There you have it guys, I hope this article was helpful in answering some of the questions you had about taming an aggressive leopard gecko. There’s truly nothing more satisfying than transforming a angry hopeless animal into an enjoyable fun loving pet. Cheers!

9 thoughts on “How To Tame A Aggressive Leopard Gecko: From Bites To Kisses”

  1. Thank you for these helpful hints! My female leopard gecko is about 6 months old. She doesn’t bite aggressively; it seems more like she mistakes my hand for food. I thought about offering food on my hand or letting her see the roaches or crickets in my hand, but i was afraid that would encourage her to associate my hand with food and make the problem worse. She does not bite hard, but I thought as she got larger that might change.

    1. Hi Jana,
      Yes most of the time bites will occur due to mistaken identity lol. As they get older they will tend to bite a bit harder and also be reluctant to let go. This is why I don’t recommend hand feeding.
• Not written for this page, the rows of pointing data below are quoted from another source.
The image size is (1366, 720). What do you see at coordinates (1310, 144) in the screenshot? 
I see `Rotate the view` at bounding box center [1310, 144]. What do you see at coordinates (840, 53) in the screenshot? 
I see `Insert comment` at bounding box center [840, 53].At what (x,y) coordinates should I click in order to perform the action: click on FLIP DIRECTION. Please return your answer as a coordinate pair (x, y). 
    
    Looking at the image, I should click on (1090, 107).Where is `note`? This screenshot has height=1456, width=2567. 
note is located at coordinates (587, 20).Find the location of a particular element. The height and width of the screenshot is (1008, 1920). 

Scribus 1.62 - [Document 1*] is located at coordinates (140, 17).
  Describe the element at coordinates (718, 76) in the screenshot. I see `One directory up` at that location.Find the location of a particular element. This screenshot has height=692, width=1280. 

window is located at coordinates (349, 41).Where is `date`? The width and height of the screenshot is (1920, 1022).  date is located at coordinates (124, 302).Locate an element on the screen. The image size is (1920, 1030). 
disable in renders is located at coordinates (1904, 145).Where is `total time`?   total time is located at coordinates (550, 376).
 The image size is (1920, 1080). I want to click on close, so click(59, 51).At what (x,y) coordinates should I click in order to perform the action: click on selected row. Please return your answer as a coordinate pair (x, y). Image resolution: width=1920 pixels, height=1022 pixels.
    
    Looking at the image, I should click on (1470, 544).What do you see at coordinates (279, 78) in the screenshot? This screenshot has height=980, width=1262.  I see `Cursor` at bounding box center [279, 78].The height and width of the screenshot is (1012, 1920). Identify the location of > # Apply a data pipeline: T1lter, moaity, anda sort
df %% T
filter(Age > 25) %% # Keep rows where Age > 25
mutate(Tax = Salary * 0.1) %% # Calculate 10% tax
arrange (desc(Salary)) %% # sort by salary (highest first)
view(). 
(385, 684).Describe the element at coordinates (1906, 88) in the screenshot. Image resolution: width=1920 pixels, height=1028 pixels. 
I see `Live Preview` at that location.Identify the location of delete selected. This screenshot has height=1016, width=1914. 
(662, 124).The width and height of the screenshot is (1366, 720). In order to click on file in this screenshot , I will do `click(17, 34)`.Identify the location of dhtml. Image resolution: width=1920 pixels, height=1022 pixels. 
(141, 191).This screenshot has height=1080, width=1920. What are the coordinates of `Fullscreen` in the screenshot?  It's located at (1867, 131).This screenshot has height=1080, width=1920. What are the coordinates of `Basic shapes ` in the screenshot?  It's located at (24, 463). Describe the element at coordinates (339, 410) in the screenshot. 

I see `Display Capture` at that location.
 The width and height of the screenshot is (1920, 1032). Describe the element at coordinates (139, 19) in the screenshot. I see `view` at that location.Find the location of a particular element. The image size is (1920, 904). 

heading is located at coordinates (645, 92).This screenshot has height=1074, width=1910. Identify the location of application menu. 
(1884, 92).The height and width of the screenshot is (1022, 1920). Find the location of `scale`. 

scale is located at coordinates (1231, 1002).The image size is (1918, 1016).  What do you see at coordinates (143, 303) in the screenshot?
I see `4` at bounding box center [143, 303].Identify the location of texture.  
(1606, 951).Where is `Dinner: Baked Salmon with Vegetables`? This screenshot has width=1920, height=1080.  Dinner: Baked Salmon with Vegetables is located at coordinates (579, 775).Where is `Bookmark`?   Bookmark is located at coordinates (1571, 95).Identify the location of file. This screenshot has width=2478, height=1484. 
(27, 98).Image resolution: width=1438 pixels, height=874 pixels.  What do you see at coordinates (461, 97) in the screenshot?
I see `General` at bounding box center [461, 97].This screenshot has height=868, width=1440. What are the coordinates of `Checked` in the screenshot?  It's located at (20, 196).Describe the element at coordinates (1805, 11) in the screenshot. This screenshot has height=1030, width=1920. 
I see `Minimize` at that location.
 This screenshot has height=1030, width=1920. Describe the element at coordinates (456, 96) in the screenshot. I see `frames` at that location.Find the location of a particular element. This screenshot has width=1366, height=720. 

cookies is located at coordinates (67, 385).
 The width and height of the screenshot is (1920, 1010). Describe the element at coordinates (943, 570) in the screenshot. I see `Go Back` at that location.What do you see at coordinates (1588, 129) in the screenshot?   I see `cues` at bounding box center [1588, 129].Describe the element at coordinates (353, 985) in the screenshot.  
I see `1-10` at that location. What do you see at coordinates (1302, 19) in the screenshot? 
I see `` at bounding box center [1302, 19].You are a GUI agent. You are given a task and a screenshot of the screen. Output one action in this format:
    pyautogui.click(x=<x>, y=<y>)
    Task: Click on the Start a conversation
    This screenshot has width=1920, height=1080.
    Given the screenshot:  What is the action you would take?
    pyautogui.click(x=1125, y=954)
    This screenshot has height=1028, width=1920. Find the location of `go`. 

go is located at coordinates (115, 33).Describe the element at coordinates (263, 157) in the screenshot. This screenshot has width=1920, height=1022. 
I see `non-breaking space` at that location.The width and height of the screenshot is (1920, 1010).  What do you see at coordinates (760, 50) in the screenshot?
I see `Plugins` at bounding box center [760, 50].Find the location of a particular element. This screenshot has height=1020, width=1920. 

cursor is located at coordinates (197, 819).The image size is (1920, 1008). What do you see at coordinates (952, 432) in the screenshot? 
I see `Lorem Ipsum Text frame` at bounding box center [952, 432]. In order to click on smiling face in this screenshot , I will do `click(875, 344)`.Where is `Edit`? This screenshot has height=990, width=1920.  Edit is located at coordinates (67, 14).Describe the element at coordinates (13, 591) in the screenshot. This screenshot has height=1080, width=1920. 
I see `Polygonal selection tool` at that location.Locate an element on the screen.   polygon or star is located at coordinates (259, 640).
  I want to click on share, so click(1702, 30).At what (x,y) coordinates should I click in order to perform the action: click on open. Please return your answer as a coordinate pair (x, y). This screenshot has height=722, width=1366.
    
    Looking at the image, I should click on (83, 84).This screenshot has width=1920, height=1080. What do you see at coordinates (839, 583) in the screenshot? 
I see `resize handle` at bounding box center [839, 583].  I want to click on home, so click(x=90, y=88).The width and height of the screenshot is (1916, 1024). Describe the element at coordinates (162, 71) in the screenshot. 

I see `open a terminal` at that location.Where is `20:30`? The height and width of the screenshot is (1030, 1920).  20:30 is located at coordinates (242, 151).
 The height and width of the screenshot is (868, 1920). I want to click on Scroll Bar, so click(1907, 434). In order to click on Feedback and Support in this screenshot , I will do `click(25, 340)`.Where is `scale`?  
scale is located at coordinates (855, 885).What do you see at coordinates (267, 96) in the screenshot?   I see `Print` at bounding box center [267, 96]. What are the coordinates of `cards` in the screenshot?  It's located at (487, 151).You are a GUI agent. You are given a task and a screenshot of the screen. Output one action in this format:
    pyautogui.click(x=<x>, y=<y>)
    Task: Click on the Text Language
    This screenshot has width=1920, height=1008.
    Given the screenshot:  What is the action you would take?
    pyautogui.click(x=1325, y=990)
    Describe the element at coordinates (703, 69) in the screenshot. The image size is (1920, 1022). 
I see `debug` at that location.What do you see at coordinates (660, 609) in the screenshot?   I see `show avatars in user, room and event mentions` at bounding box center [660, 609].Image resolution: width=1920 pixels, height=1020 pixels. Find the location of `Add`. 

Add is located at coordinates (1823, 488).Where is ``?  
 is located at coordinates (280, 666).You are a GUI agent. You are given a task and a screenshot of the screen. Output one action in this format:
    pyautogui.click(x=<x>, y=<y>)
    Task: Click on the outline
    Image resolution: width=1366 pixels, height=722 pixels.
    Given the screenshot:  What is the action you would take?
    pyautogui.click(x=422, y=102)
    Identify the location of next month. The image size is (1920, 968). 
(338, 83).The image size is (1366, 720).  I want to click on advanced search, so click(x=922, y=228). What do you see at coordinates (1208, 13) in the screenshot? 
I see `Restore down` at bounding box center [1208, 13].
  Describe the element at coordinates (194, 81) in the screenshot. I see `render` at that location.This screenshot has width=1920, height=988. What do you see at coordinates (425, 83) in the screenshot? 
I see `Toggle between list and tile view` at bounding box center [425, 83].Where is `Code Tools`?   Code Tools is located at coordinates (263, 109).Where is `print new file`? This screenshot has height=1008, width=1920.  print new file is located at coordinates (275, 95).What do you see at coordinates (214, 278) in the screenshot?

  2. I just got a new gecko and I’ve never had one as young as him before. I’ve had him for 6 days but he rarely comes out of his hide even at night. I’m worried I’m doing something wrong, how do I help him?

    1. That’s totally normal behavior especially for a new gecko. They tend to be skittish and sometimes aggressive when being relocated to a new home. I would say give him another two weeks alone. Try not to handle or disturb him during this time. He will definitely warm up to you after that.

  3. My gecko pounces every time he sees me and he hates me. I’m not aloud to walk by or he’ll get mad and my dad forced him to be held and he pooped on him and was very angry which only made things worse and I just want him to like me

  4. Hi, got my juvenile gecko about a week ago. I’ve been trying to keep handling to a minimum but whenever I do try to pick him up he “screams and hisses” at me. I’m not sure I’m doing wrong and how to make him trust me. I’ve only been able to pick him up once and even then he hissed at me.